Data listing
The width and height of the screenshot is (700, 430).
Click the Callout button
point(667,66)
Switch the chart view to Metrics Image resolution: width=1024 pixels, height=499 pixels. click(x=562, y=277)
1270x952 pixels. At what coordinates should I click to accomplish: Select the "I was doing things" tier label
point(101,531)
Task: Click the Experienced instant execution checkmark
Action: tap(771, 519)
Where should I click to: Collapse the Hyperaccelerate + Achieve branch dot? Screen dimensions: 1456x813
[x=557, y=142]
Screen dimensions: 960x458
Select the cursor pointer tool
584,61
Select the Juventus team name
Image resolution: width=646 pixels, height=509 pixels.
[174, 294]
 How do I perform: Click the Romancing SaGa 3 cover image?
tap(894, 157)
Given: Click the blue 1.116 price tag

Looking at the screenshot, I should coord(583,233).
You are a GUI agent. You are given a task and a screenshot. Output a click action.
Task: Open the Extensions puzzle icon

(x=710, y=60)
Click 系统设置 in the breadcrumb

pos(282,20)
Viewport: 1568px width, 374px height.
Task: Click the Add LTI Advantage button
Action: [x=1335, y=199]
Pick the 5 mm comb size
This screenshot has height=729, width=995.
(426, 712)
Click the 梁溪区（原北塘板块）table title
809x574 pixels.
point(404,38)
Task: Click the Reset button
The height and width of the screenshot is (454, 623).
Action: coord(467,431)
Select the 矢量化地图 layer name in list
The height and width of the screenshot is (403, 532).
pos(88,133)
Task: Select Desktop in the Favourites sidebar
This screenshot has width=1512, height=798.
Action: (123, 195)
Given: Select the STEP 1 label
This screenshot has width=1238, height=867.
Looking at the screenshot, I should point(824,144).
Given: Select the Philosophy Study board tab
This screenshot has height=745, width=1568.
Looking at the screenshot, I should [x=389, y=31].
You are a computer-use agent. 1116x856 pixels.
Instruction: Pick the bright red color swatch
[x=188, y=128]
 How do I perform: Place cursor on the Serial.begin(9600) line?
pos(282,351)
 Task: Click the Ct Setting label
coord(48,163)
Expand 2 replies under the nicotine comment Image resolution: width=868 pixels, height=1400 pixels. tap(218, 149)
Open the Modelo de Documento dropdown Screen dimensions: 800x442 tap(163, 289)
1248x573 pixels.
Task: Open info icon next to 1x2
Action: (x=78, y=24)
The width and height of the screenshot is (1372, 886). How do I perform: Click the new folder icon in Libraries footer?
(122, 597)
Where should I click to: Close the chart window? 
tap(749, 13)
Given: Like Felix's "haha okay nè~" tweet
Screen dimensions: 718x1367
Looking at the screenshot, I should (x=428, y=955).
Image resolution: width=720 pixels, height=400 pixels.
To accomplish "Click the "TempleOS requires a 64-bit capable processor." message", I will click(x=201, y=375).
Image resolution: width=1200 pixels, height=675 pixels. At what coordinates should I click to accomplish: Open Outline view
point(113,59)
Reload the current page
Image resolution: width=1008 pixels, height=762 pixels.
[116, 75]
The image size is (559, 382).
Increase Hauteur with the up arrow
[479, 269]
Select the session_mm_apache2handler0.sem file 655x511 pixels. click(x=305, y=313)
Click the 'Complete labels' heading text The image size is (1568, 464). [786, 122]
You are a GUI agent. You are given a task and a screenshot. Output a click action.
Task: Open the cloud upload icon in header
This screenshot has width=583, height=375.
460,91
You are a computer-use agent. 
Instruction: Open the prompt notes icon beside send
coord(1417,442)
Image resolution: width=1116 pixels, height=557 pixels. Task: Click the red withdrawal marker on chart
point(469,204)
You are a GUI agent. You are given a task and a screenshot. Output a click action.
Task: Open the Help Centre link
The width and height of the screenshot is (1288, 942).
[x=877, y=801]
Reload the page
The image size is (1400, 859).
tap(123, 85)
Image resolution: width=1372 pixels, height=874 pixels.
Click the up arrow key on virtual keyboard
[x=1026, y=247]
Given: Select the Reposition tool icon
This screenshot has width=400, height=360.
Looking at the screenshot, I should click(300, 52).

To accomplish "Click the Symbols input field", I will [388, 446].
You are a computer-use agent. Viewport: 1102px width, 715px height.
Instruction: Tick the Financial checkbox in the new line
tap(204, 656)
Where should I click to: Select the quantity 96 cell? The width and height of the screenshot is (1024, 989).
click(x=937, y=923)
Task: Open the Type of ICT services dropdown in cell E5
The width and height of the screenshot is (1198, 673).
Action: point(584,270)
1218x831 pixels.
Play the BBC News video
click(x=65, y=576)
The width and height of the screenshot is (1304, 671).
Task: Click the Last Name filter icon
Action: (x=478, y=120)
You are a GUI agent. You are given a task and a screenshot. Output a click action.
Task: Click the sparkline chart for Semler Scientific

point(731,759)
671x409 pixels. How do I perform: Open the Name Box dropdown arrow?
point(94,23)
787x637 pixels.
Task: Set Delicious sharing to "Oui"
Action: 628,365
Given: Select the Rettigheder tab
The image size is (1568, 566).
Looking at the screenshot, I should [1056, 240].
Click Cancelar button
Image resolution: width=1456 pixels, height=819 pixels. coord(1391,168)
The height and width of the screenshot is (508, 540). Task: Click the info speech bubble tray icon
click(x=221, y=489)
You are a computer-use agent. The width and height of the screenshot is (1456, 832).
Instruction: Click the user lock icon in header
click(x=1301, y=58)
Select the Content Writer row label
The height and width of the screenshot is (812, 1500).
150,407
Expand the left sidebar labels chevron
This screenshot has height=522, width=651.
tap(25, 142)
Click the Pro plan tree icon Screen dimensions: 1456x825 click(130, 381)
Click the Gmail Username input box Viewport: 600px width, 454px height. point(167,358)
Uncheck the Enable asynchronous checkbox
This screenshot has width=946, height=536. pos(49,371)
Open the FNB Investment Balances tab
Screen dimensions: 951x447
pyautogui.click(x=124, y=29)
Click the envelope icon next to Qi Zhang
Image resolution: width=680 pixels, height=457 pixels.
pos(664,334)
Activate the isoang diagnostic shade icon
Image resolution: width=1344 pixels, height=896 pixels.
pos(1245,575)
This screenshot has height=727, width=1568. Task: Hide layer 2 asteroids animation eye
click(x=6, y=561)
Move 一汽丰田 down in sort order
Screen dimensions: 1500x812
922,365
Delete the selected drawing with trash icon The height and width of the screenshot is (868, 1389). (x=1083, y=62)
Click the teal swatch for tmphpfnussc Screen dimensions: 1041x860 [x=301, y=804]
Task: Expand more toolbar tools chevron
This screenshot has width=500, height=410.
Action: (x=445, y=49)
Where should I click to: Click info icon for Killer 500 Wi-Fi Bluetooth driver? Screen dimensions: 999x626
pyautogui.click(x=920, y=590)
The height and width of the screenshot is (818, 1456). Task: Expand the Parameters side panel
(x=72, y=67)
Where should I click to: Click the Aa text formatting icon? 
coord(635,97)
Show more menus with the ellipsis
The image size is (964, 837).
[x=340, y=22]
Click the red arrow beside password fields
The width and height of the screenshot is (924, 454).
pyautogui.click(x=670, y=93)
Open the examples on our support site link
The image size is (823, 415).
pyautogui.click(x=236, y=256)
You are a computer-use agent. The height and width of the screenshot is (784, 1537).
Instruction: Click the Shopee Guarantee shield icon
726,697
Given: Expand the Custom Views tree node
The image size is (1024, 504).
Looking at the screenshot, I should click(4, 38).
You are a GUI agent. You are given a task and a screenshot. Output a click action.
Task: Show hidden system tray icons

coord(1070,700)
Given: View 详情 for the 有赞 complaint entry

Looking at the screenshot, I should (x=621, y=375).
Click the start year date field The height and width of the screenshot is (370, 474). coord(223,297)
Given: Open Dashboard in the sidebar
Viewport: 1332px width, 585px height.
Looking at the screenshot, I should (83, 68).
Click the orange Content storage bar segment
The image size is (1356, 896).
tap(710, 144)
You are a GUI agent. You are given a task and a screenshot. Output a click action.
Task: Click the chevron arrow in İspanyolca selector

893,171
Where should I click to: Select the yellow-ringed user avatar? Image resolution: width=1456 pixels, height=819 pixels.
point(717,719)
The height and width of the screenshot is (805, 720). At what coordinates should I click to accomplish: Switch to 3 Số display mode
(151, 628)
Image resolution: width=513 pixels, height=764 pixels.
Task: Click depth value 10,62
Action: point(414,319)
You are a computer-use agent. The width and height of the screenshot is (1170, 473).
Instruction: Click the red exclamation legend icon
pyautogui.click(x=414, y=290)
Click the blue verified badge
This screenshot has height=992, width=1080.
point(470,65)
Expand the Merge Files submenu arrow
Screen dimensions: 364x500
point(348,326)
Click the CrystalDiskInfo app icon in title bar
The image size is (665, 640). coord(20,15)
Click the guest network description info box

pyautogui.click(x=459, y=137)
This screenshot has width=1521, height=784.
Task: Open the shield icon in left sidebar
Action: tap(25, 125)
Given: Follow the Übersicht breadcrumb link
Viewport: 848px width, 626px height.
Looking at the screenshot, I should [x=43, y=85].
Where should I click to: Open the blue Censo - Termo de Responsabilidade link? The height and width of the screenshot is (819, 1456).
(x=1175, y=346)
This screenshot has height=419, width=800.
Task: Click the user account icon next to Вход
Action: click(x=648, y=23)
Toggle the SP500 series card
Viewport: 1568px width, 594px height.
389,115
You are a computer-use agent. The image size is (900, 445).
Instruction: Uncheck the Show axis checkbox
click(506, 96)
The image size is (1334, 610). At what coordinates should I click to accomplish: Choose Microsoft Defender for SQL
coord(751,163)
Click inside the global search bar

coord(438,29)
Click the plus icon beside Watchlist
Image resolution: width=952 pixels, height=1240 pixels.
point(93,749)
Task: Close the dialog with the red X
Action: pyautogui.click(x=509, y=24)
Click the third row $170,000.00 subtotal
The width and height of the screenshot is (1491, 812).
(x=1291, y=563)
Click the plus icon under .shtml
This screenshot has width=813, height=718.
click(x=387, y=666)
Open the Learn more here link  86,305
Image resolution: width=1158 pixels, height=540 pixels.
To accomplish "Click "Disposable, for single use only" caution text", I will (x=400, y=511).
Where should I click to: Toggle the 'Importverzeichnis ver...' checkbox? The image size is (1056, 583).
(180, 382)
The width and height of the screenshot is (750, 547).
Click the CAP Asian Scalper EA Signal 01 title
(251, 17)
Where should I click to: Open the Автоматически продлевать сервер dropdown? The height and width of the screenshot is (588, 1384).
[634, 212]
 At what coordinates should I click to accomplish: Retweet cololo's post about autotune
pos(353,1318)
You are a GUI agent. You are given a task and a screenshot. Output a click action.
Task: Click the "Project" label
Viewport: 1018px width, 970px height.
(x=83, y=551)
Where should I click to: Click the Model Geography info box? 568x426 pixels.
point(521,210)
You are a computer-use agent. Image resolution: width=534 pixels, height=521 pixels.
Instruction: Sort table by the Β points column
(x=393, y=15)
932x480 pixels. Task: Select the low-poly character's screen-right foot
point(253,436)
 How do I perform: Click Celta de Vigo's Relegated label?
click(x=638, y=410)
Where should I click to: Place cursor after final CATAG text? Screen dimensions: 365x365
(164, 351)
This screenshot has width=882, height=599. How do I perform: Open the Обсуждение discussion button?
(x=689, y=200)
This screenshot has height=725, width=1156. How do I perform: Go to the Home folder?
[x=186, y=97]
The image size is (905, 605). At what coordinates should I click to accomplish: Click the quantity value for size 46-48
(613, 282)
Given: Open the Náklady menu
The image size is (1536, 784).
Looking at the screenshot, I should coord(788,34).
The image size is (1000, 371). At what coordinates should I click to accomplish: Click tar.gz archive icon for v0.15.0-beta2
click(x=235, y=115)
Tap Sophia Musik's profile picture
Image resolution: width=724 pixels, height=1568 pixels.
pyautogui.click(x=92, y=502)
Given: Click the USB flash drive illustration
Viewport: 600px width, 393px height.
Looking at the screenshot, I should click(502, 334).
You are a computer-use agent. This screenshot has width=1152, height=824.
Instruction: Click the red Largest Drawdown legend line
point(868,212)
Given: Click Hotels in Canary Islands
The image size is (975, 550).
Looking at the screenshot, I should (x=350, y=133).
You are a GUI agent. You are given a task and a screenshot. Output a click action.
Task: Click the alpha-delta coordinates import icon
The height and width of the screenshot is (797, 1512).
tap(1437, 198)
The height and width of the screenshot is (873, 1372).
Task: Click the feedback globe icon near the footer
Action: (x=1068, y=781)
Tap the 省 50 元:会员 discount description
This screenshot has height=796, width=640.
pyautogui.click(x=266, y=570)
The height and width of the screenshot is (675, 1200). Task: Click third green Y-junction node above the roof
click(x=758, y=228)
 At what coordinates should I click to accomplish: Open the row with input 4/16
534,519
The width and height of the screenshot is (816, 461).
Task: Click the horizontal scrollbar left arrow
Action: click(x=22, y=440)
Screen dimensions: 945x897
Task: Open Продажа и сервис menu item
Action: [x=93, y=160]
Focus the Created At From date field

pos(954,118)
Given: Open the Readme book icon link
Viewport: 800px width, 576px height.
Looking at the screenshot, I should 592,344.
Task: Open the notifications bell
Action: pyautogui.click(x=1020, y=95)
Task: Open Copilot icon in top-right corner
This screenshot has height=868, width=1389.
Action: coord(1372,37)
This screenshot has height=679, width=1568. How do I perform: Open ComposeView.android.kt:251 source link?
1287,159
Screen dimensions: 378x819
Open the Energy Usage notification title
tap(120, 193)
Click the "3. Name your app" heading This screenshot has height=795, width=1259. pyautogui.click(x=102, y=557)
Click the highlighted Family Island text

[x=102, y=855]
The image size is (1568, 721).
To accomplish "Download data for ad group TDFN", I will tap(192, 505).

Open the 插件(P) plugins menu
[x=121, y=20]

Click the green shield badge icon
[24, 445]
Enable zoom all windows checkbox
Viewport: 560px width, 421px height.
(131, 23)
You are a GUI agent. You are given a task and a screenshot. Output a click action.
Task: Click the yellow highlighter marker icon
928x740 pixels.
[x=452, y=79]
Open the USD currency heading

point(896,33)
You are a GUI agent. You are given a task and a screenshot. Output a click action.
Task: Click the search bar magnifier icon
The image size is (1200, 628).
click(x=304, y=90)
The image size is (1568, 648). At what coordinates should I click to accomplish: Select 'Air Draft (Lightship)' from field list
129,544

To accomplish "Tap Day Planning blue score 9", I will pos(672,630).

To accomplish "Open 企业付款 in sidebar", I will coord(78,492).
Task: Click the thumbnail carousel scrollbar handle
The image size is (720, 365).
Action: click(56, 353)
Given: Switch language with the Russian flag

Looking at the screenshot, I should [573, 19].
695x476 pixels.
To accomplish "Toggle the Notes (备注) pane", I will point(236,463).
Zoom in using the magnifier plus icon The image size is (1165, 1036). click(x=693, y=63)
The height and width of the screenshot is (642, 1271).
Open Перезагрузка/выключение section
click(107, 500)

Exercise brief
Rewrite the rows in the stretch from the line containing "Given: Expand the Custom Views tree node" through the line containing "Click the start", changing "Custom Views" to "Saved Views" and leaving everything else as it is. Return only those lines.

Result for this task
Given: Expand the Saved Views tree node
The image size is (1024, 504).
Looking at the screenshot, I should click(4, 38).
You are a GUI agent. You are given a task and a screenshot. Output a click action.
Task: Show hidden system tray icons

coord(1070,700)
Given: View 详情 for the 有赞 complaint entry

Looking at the screenshot, I should (x=621, y=375).
Click the start year date field The height and width of the screenshot is (370, 474). coord(223,297)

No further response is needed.